── Document text ──

Christ’s reference to “Father Abraham” was designed to sting. The self-righteous in His audience used the term to denote their foolproof religious pedigree. Jesus minced no words when he stripped away such illusions, “You are of your father the devil, and your will is to do your father’s desires” (John 8:39-59). Christ’s snapshot of hell in this story differs from the silly cartoon images we often encounter. When will the silly Christian stop playing the fool with cultural perceptions and start nourishing his own Word-starved soul with God’s binding truth? We pass from death into life on this side of the grave! (Part 2 of 2)

───
── Dataset records ──

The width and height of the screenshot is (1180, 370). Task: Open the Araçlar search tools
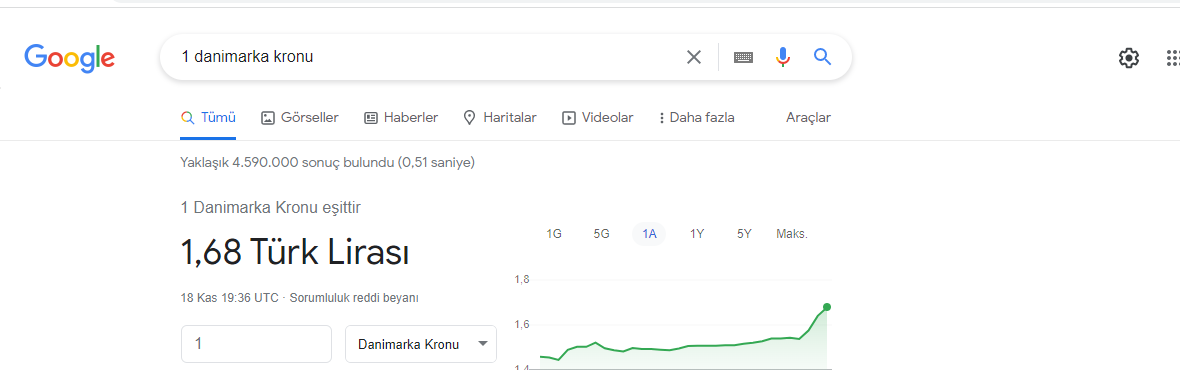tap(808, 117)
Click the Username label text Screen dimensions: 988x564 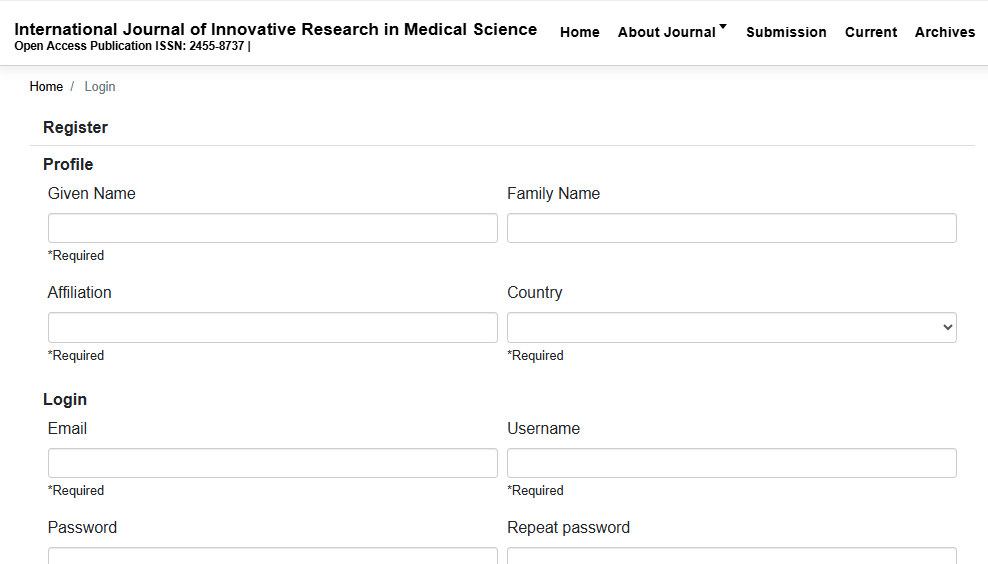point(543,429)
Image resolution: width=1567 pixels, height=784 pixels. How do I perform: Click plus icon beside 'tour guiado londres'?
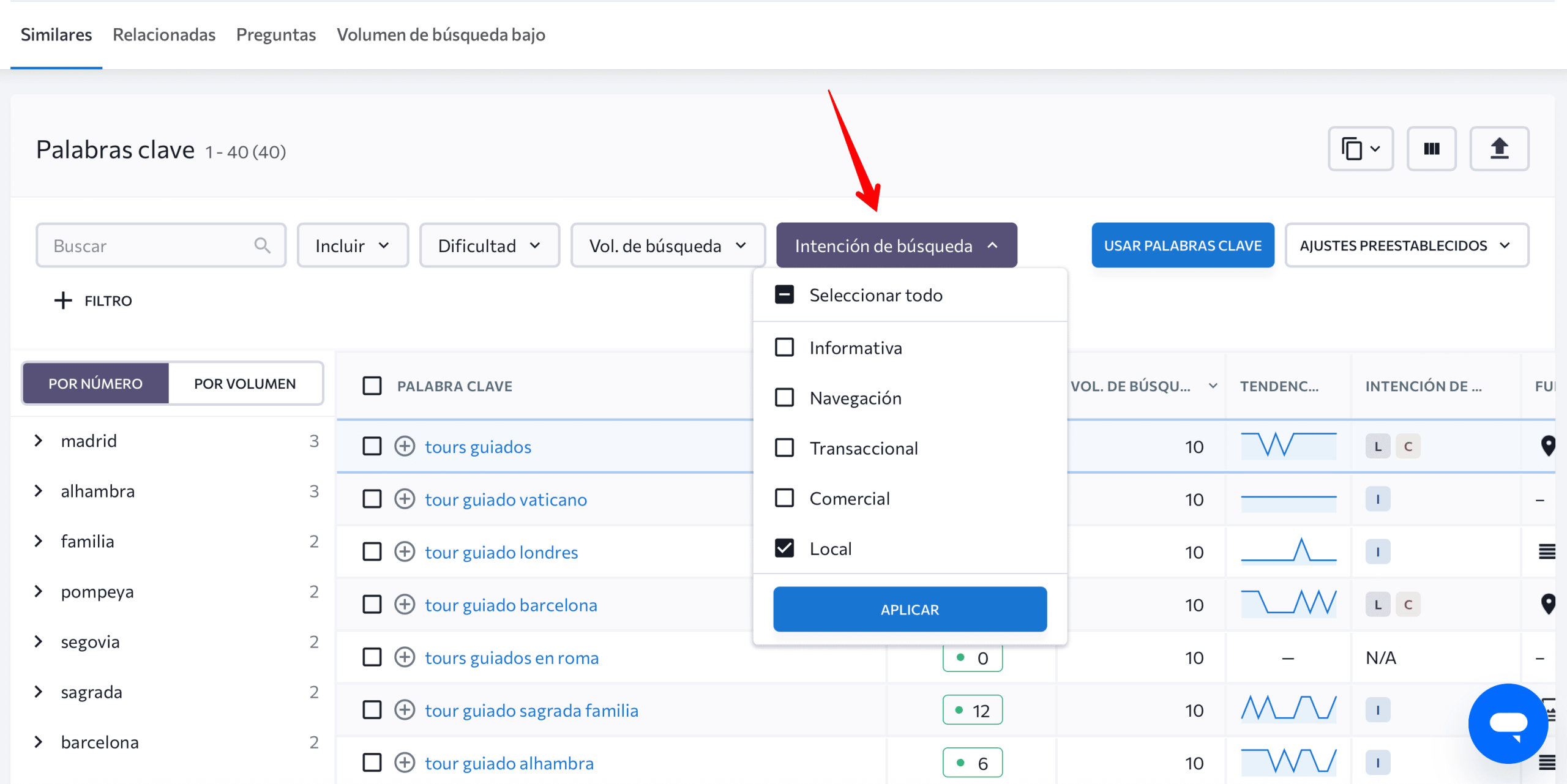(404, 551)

───

--- Goals ---
A - Change "illusions" to "delusions" in the passage about Father Abraham, and give it from "Christ’s reference to" up to and including "(Part 2 of 2)".
B - List every line of the records that contains the string "width".
The records have no connection to the text.

--- Completed exercise ---
A -
Christ’s reference to “Father Abraham” was designed to sting. The self-righteous in His audience used the term to denote their foolproof religious pedigree. Jesus minced no words when he stripped away such delusions, “You are of your father the devil, and your will is to do your father’s desires” (John 8:39-59). Christ’s snapshot of hell in this story differs from the silly cartoon images we often encounter. When will the silly Christian stop playing the fool with cultural perceptions and start nourishing his own Word-starved soul with God’s binding truth? We pass from death into life on this side of the grave! (Part 2 of 2)

B -
The width and height of the screenshot is (1180, 370). Task: Open the Araçlar search tools
Image resolution: width=1567 pixels, height=784 pixels. How do I perform: Click plus icon beside 'tour guiado londres'?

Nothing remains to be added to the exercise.